(Extracted data entries)
□ □ □

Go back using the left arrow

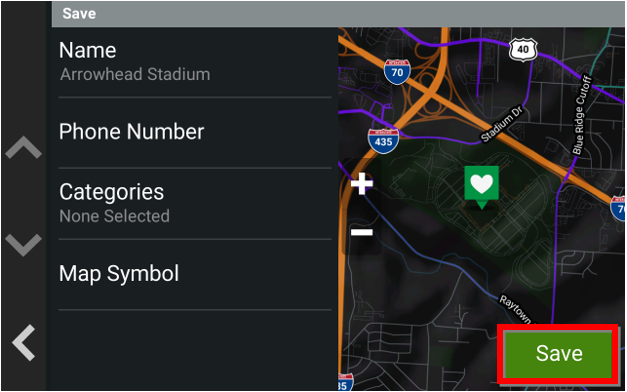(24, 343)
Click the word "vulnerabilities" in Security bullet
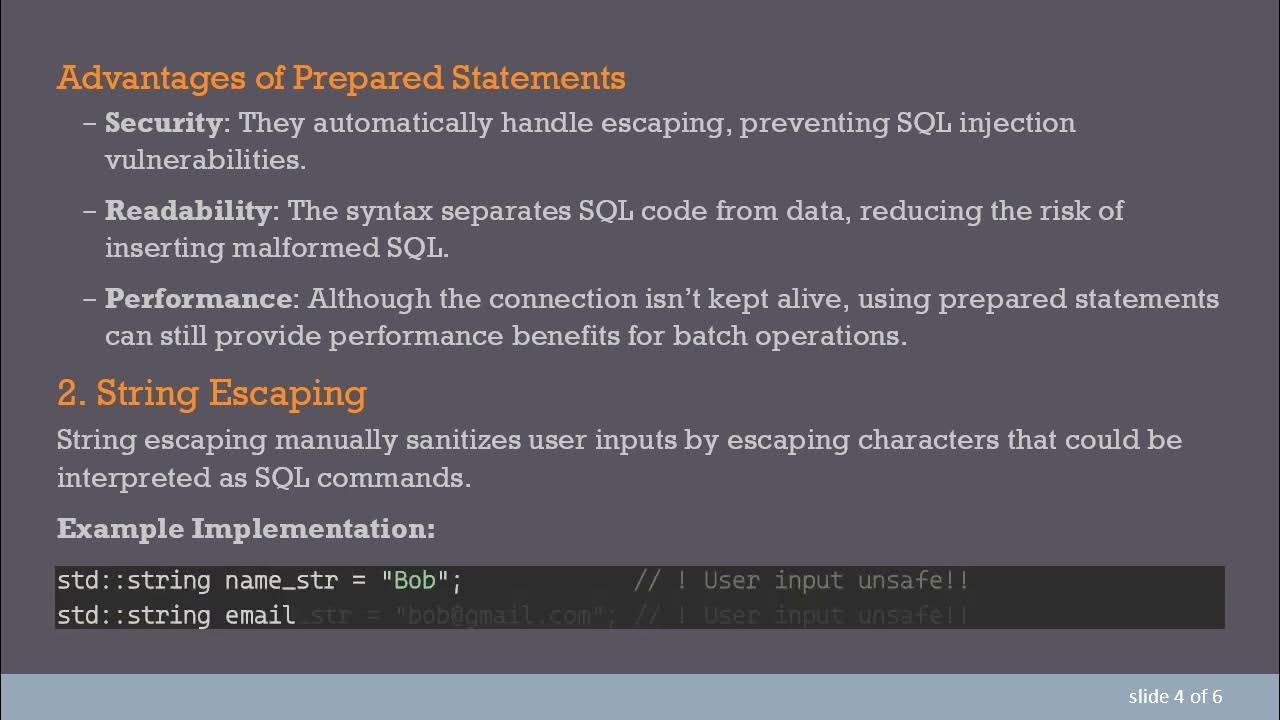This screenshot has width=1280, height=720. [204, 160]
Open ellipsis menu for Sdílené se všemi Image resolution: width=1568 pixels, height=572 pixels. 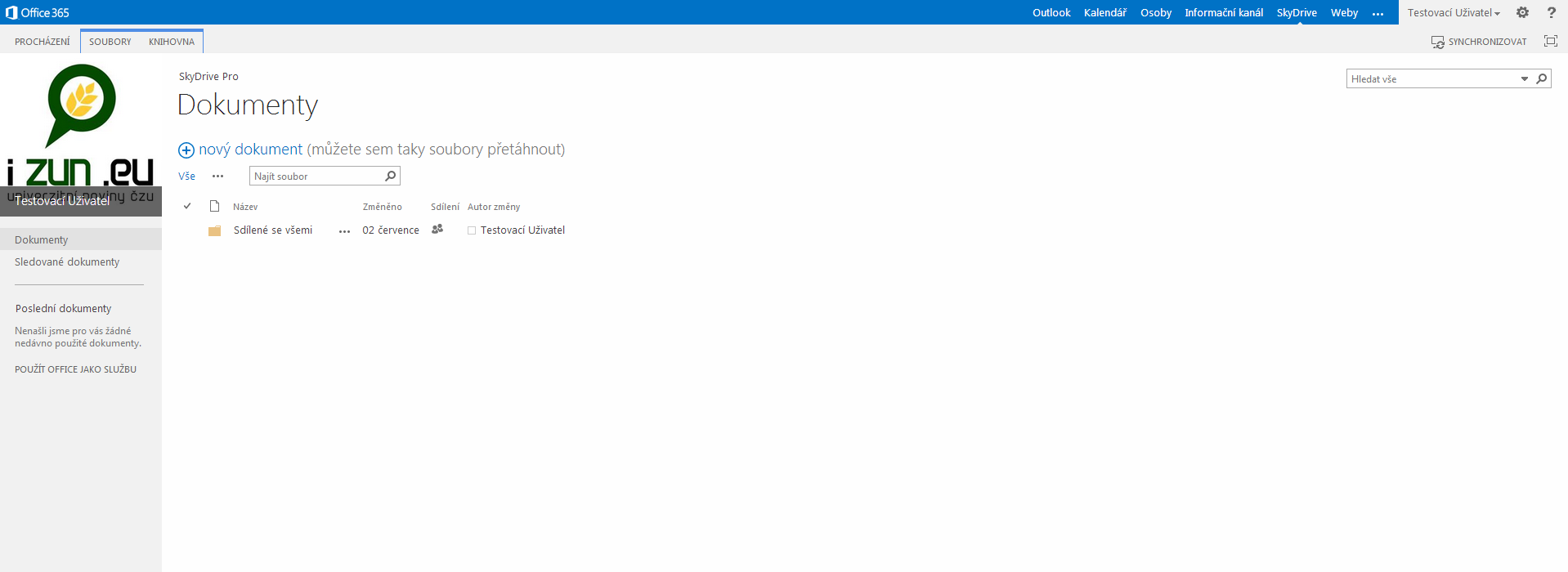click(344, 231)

□ □ □

STATED TASK: Retype the stretch from the start of the entries through the line containing "This screenshot has", leaving out the pictures.

REPLY TO THE TASK:
Go back using the left arrow

(24, 343)
Click the word "vulnerabilities" in Security bullet
This screenshot has width=1280, height=720. [204, 160]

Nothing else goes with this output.